O Ministério Público Federal (MPF) contestou a defesa de um ministro do Superior Tribunal de Justiça (STJ) que alegava que um diagnóstico de disfunção sexual impossibilitaria os episódios de assédio sexual. O órgão afirmou que o relatório urológico apresentado não exclui a possibilidade de prática de assédio.
Em manifestação anexada ao processo administrativo no STJ, o MPF declarou que o laudo urológico, que aponta disfunção sexual moderada, “não traz qualquer referência que permita excluir a possibilidade da prática de assédio sexual” atribuída ao magistrado. A contestação se baseia também em depoimento de um médico ouvido como testemunha no processo.
O especialista respondeu a um ministro do STJ que questionou a compatibilidade do estado de saúde do magistrado com os fatos relatados. O médico afirmou que a ocorrência dos fatos “não é impossível”, mesmo que o ministro apresente diferenças no comprimento das pernas e dificuldade de equilíbrio. Ele comentou que os medicamentos utilizados podem reduzir a libido, mas isso não implica impotência sexual, e que o ministro mantém capacidade de deslocamento.

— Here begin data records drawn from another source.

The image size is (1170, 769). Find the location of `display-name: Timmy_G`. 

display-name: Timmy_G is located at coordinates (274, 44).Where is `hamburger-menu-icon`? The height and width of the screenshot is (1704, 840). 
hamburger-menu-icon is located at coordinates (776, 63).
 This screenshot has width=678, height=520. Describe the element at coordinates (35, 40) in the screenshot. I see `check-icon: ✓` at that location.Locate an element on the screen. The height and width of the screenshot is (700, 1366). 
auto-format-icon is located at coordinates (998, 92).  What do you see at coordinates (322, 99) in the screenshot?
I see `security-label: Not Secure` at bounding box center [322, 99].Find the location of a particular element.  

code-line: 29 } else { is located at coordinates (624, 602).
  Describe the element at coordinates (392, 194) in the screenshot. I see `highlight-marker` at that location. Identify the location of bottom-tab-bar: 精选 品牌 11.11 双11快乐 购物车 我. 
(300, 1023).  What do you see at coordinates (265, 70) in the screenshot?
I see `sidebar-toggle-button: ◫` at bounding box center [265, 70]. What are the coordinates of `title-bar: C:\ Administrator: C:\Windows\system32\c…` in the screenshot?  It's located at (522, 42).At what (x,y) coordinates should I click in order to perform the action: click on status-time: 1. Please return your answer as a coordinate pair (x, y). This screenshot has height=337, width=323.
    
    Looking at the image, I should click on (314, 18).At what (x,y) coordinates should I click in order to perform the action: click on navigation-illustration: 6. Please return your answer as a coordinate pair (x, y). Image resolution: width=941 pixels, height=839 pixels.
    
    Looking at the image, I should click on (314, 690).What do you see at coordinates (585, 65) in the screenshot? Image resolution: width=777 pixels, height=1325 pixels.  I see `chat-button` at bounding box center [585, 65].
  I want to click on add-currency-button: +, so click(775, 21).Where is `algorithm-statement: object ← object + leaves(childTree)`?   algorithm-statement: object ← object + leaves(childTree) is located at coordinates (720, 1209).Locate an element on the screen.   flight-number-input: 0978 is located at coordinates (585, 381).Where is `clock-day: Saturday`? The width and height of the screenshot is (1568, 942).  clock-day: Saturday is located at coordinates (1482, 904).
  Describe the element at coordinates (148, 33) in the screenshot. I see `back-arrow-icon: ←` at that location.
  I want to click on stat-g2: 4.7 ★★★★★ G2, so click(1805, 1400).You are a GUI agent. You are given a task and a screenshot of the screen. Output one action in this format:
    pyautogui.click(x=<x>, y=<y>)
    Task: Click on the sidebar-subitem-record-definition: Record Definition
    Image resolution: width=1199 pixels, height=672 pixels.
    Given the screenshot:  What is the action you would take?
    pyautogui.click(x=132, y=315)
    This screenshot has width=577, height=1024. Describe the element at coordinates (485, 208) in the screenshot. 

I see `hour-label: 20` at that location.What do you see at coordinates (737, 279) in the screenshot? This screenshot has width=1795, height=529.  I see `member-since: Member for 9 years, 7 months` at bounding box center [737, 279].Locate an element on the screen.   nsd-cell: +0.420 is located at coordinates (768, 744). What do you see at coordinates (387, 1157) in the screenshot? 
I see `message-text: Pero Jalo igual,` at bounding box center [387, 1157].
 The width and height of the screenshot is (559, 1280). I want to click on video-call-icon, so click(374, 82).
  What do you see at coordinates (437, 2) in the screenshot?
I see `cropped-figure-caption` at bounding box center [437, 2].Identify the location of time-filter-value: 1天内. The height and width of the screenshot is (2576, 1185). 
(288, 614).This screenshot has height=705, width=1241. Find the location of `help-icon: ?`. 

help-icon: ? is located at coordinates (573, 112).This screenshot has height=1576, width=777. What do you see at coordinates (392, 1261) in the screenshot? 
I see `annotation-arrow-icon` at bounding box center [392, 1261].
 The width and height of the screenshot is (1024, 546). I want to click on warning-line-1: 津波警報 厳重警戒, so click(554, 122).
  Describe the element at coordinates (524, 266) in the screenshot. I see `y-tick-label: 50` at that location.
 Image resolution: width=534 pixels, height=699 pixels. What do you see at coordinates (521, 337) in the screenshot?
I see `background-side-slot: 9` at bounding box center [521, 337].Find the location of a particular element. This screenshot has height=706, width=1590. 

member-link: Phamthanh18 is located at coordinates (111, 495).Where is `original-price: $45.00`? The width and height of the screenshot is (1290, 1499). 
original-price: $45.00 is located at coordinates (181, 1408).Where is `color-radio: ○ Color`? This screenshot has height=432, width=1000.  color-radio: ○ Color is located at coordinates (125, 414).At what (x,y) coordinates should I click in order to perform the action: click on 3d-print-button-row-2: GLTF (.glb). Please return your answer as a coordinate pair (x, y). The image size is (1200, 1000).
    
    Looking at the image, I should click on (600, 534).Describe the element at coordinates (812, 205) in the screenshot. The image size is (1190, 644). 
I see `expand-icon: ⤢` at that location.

O processo administrativo investiga denúncias de duas mulheres. Uma delas relatou ter sido assediada em Balneário Camboriú (SC) em janeiro deste ano. A outra, ex-colaboradora do gabinete, afirmou ter sofrido toques não consentidos e comentários de teor sexual entre 2023 e 2025. O MPF rejeitou os argumentos da defesa e solicitou a procedência das imputações e a aplicação da pena de aposentadoria compulsória ao ministro.